Simultaneously, defilement of memorials of soldiers killed at liberation of
Estonia from fascist armies proceeds in the country. In May 2006, the monument to
the Soviet soldiers located in Tallinn downtown called “The bronze soldier” (on
Tõnismägi) was profaned twice. Instead of condemning these acts of vandalism,
Estonian authorities voiced support of the demolition of this monument. The head of
the Estonian government A. Ansip called the monument “a symbol of occupation”
and supported its prompt dismantling.
Thus in today's Estonian political literature and in media the opinion has been
established that the Estonian soldiers fighting for Wehrmacht did not participate in
punitive actions and executions of peaceful population in Estonia, and in other
territories. Former president of Estonia Arnold Rüütel claimed that he had no data on
Estonians who would participate in executions of Jews during World War II and that
he was not aware of such facts to ever take place in Estonia.
Thus, if one would take for granted the official position of Estonian politicians
and authorities, he could get quite an idyllic picture of Estonian history of the 20th
century: Estonians in German uniforms battled for freedom of Estonia in the territory
of the country only against the Soviet authority and did that “to create a basis for
continued resistance that led to restoration of independence of Estonia decades later”
(Laar M. Estonia in the Second world war. - Tallinn: Grenader, 2005).

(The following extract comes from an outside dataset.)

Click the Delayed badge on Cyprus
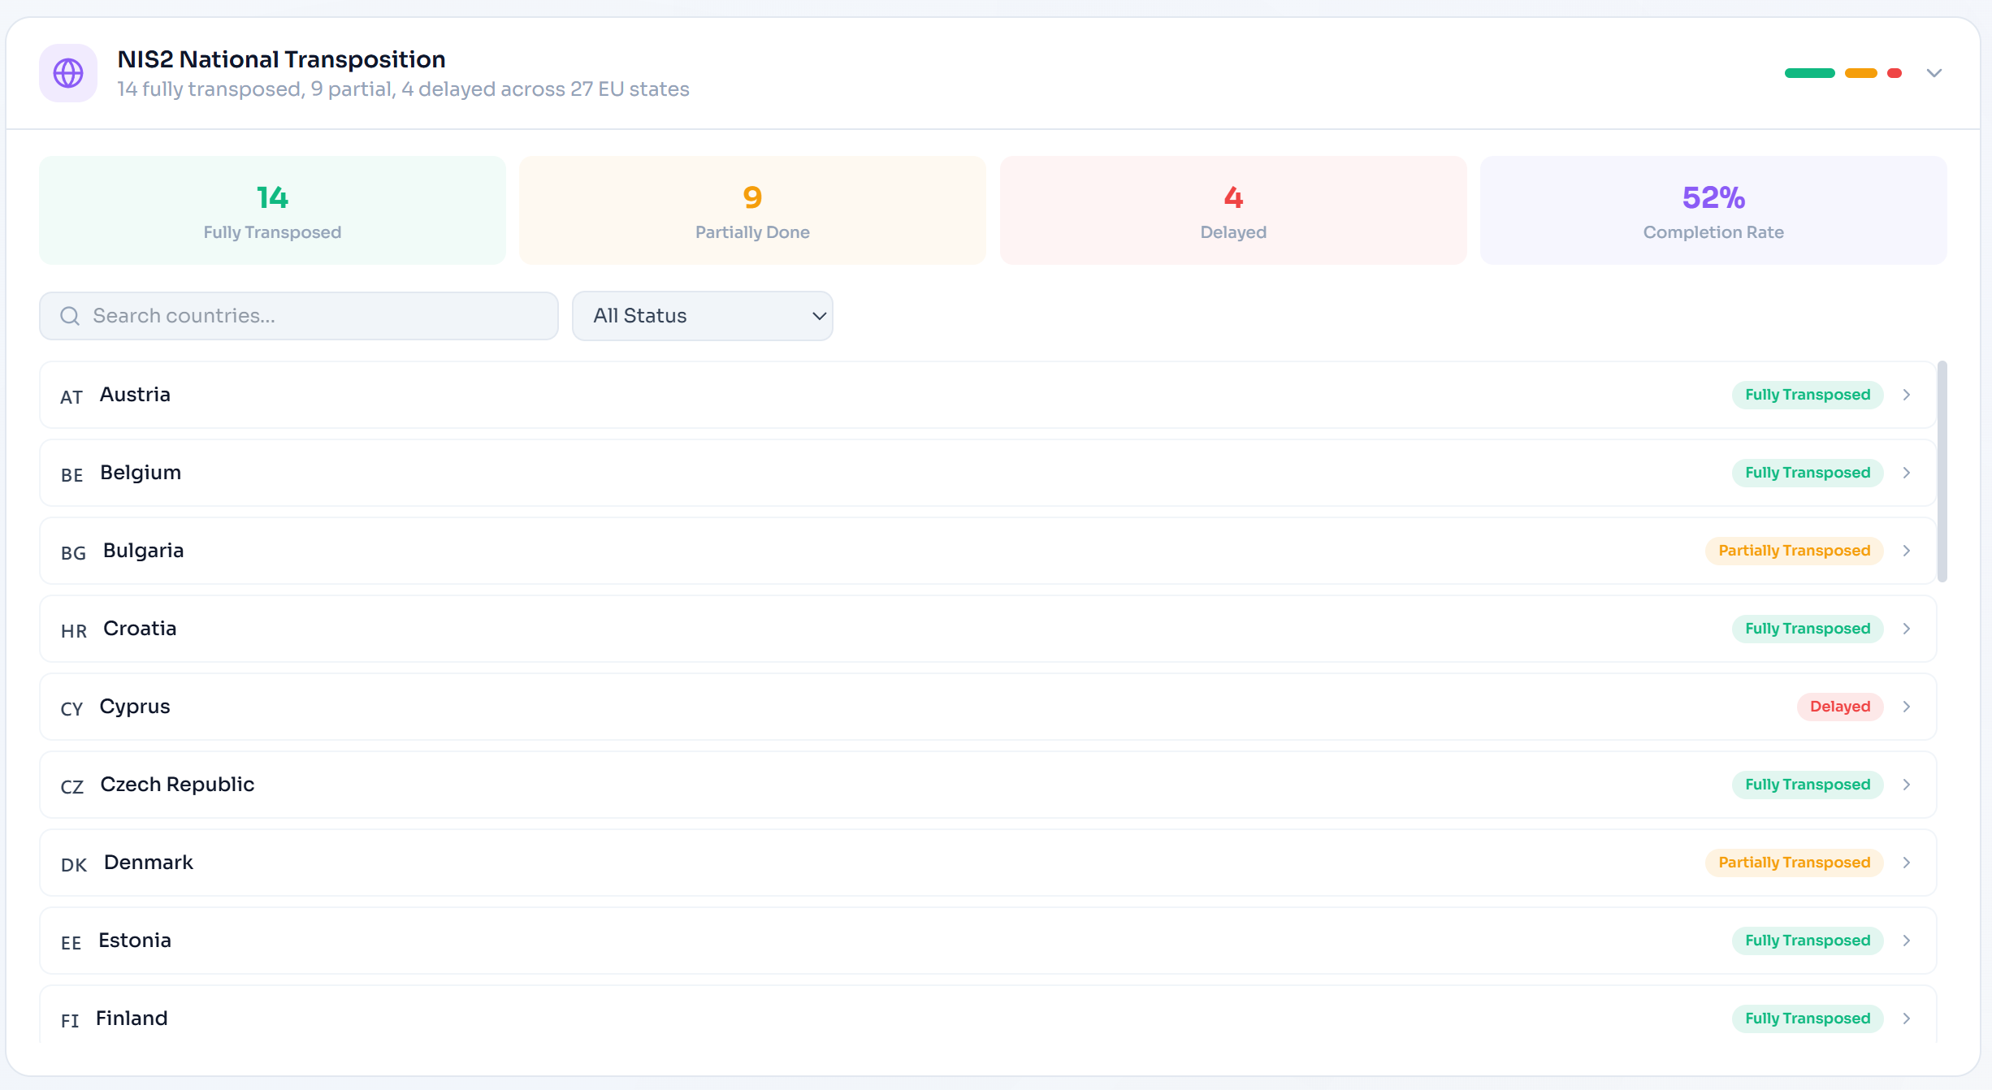Viewport: 1992px width, 1090px height. click(x=1840, y=707)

However, real documents and eyewitnesses' testimonies make one see these
The Estonian punitive police battalions and other divisions of collaborators,
which became the basis for formation of the 20th Waffen Grenadier Division of the
SS (1st Estonian), left a bloody trace during the Second World War in the territory of
Russia, Belarus, Ukraine, Poland, and Estonia, participating in massacres of civilians.
Estonian Waffen SS members were qualified as war criminals by the Nuremberg
Trials: “Examining the SS case, the Tribunal includes here all persons who have been
officially accepted as members of the SS, including members of “the general SS”, SS
armies, SS “The Dead Head” formations, and members of any police services
which were SS members. The tribunal does not include here the so-called cavalry
SS formations” (The Nuremberg Trials. Collection of materials: In 8 volumes.
Moscow, 1999. Volume 8. Page 655).
The Estonian members of punitive expeditions participated in slaughtering
Jews in Vilnius Ghetto and convoyed Jews transported from Vilnius to concentration
camps of Estonia. Besides, the Estonian police and “self-defense forces”
(“Omakaitse”) liquidated adherents of the Soviet regime (in some villages and cities,
every ethnic Russian was considered to be one), Estonians who didn’t share radical
political right views, and peasants who received land during agrarian reform of 1940.
The Estonian police and Omakaitse were also actively used in fighting the anti-
Hitlerite coalition forces. So, in July 1943, the management of the Estonian political
police issued a circular concerning the struggle against the “Anglophiles”. It reads, in
particular, as follows: “Along with Bolsheviks we have a known amount of persons
which by their way of life represent no less danger than the former... Among them are
first of all the Anglophiles who up to 1940 adhered to the so-called English
orientation...” (Marinson E. Servants of Swastika. - Tallinn, 1962).
In this documentary volume, a number of documents are published, including
the recently declassified ones, which present an alternative view of 1941-1944 events
in the territory of Estonia and other territories of the former Soviet Union under the
Nazi German occupation.
The work on the volume became possible owing to the help of the “Free
Europe” non-governmental organization.
The collection's editors express special gratitude to the management and
employees of the State Archive of the Russian Federation and the Central Archive of
the FSB of Russia who helped presenting these unique archival materials.